**Stored records**

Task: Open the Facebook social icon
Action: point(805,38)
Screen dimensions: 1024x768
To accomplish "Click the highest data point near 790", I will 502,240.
...
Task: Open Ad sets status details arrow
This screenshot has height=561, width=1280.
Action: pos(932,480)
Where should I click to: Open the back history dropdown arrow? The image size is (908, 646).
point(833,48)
--
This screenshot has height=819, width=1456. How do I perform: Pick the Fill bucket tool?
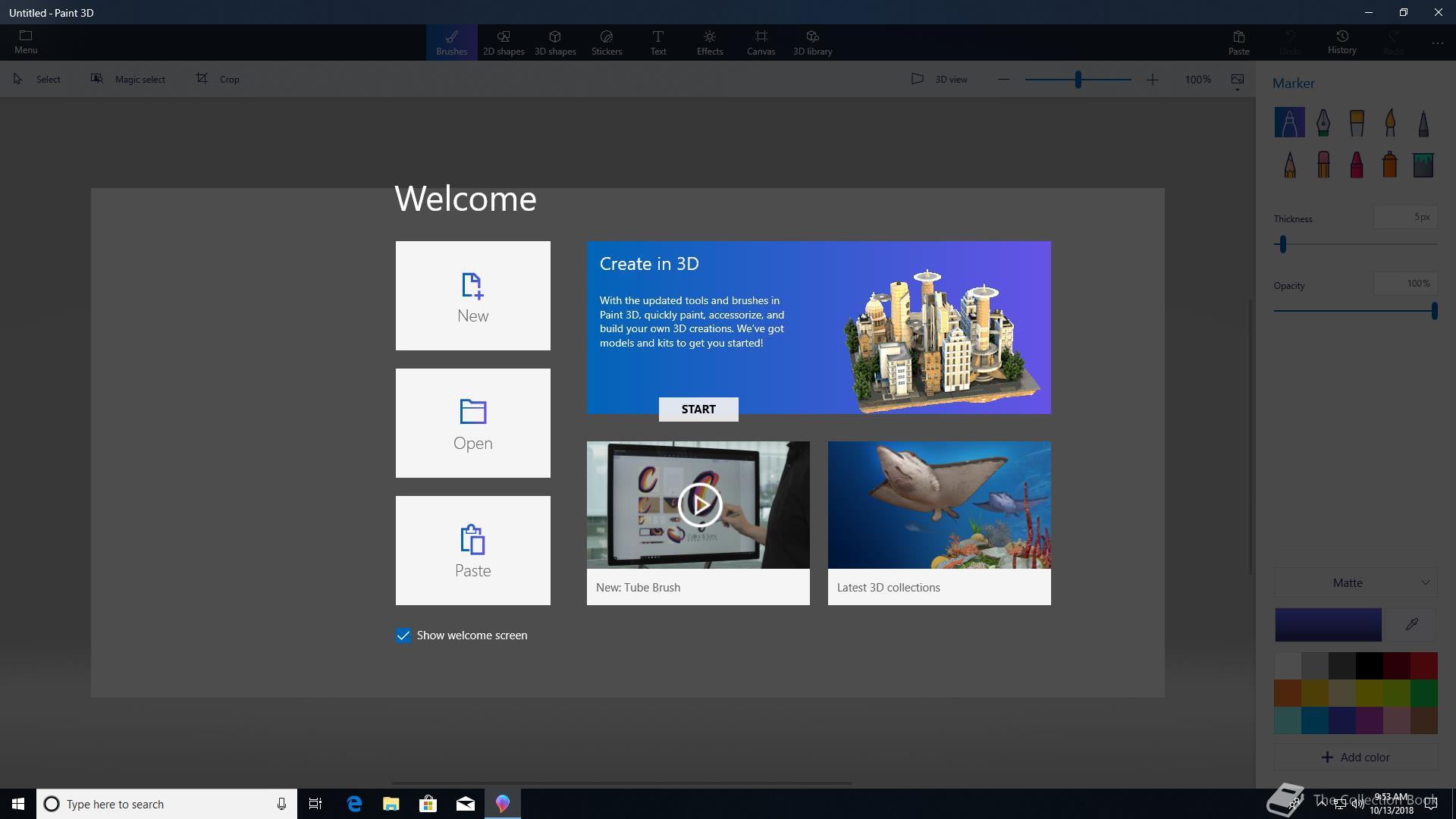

**Goal**
Rewrite as a JSON list of strings, one string per line with blank lines omitted, the part of the lines that opens with the line containing "Where should I" and closes with the line containing "point(833,48)".

**In response**
[
  "Where should I click to: Open the back history dropdown arrow? The image size is (908, 646).",
  "point(833,48)"
]